Projet Karibu bienvenue en swahili.


L’objectif de l’autosuffisance alimentaire, à l’entendre, parait inatteignable pour le commun de nos compatriotes. Certes, c’est un grand projet que certains qualifieront de prétentieux, cependant, avec tout le potentiel que le pays met à notre portée, nous pouvons le rendre réalisable.


En ce qui concerne mon engagement personnel pour cet enjeu, avec mon équipe, nous avons déjà plusieurs chantiers en cours, dont notamment le projet Karibu, association créée M. André Schetter, congolais de cœur de nationalité Belgo-brésilienne installé depuis 1969 au Congo.

 

Le parcours de ce spécialiste des machines agricoles et plus particulièrement des équipements achetés au Brésil est emblématique : il est d’ailleurs devenu consul honoraire de son pays à Kinshasa.


C’est en constatant la malnutrition chronique des enfants qu’il a eu l’idée de développer un programme à partir de celui initialement conçu par la FAO. La jonction s’est naturellement faite avec M. André Schetter et notre entreprise Congo Motors.
L’idée était de donner une nouvelle vie aux infrastructures agricoles initialement toutes belges qui s’étaient complètement dégradées après la colonisation et aider les agriculteurs à avoir un véritable projet agricole en les orientant vers de nouvelles cultures vivrières.


Il est connu que la culture traditionnelle du manioc seule ne peut absorber les carences en protéines et en vitamines, cause principale de la malnutrition.

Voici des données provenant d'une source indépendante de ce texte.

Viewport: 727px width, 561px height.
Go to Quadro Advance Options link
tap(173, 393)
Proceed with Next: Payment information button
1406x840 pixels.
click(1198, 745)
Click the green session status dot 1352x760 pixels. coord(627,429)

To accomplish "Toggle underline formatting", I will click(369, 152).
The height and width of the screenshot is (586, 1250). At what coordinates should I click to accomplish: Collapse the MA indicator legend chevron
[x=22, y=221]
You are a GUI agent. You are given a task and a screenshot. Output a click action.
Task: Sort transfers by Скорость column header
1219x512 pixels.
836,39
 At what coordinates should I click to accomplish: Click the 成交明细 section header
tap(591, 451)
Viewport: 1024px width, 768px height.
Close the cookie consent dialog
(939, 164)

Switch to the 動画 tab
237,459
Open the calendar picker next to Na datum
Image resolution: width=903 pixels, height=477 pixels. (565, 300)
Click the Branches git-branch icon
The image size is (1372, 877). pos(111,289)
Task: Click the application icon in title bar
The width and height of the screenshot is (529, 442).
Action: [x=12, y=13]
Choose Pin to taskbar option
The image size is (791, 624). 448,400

Nous avons donc encouragé la culture de semences à forte teneur protéique et adaptées au climat, le soja et ses autres sous-produits agricoles, à côté du riz, des haricots et du mais. L’idée est de créer des coopératives, de donner des microcrédits aux familles pour accéder aux semences, de créer une école expérimentale, transgénérationnelle où les parents et les enfants travailleraient à partager leurs connaissances pour contribuer à leur propre autosuffisance alimentaire.